__Activity__. Return the first line of the listing below and all the lines after it through the one containing "Task: Click the Teams site favicon", exactly, without pictures.

__Exercise data__.
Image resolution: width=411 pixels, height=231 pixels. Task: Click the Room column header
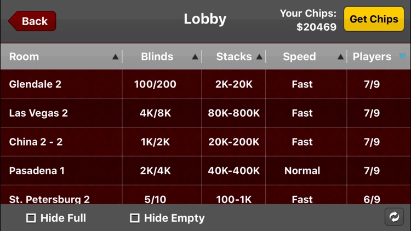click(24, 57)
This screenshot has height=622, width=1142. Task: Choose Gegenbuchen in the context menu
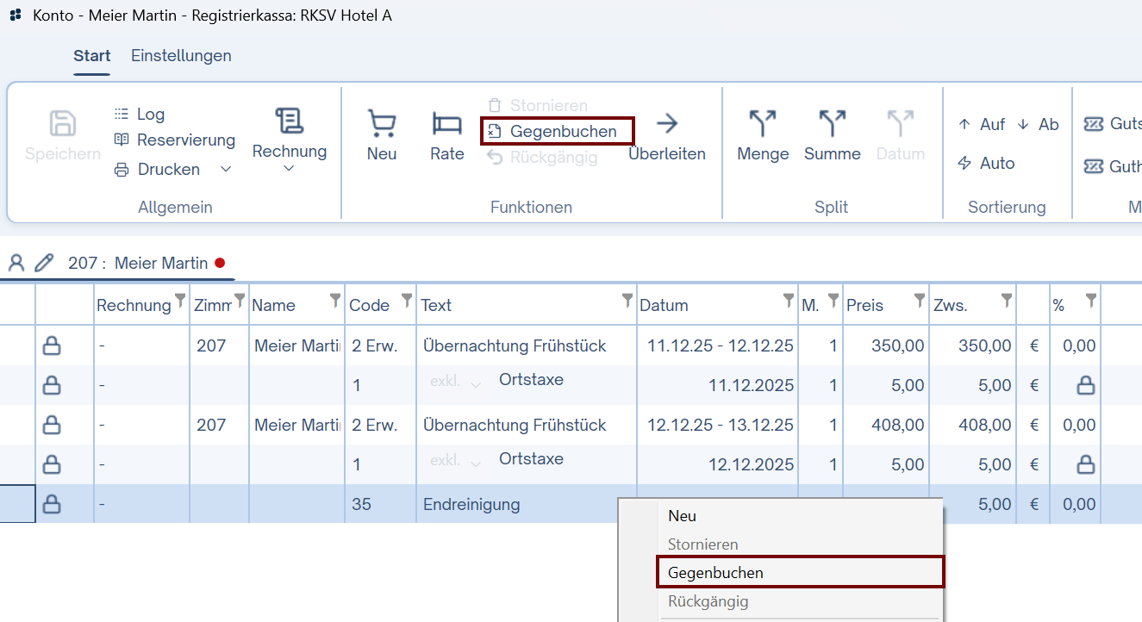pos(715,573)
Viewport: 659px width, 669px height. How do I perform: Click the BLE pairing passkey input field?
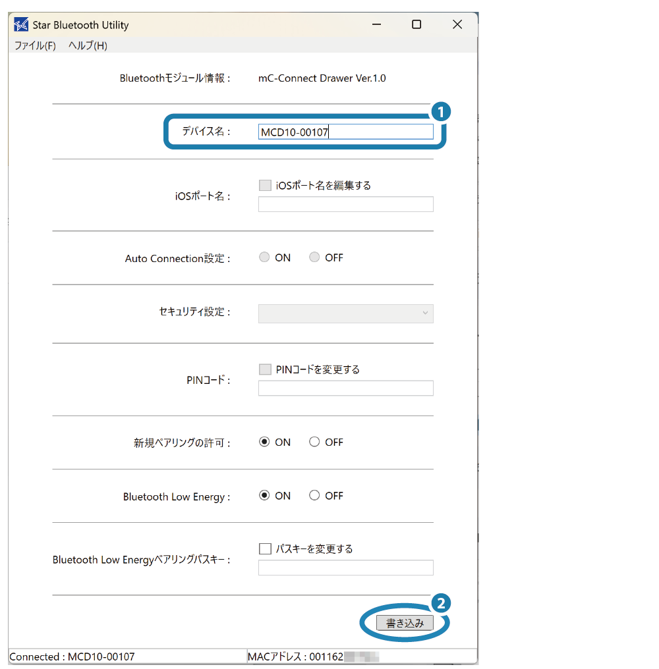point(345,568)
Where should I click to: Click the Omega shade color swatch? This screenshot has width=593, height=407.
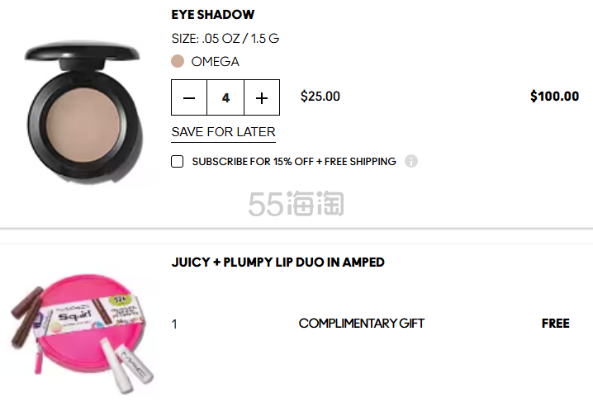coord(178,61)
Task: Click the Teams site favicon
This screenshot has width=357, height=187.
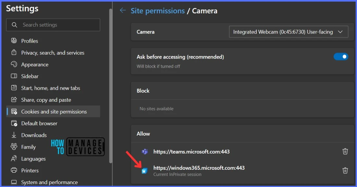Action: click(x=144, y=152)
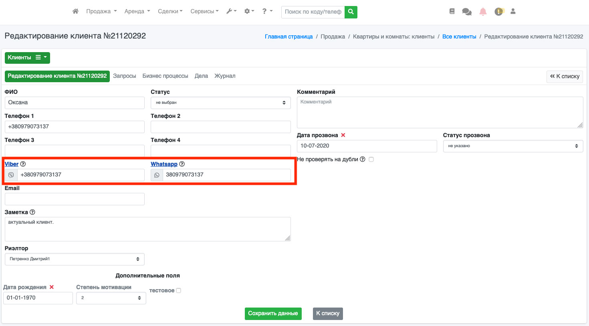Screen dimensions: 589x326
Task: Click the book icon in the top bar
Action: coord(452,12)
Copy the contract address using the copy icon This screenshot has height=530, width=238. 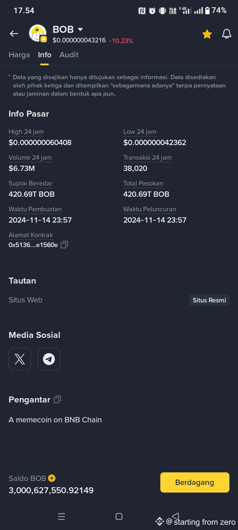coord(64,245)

__Response area__.
Image resolution: width=411 pixels, height=231 pixels. Task: Click the Room column header
click(24, 57)
This screenshot has height=622, width=1142. Task: Choose Gegenbuchen in the context menu
pos(715,573)
Viewport: 659px width, 669px height. How do I perform: Click the BLE pairing passkey input field?
point(345,568)
Where should I click to: Click the Omega shade color swatch? This screenshot has width=593, height=407.
coord(178,61)
Task: Click the Teams site favicon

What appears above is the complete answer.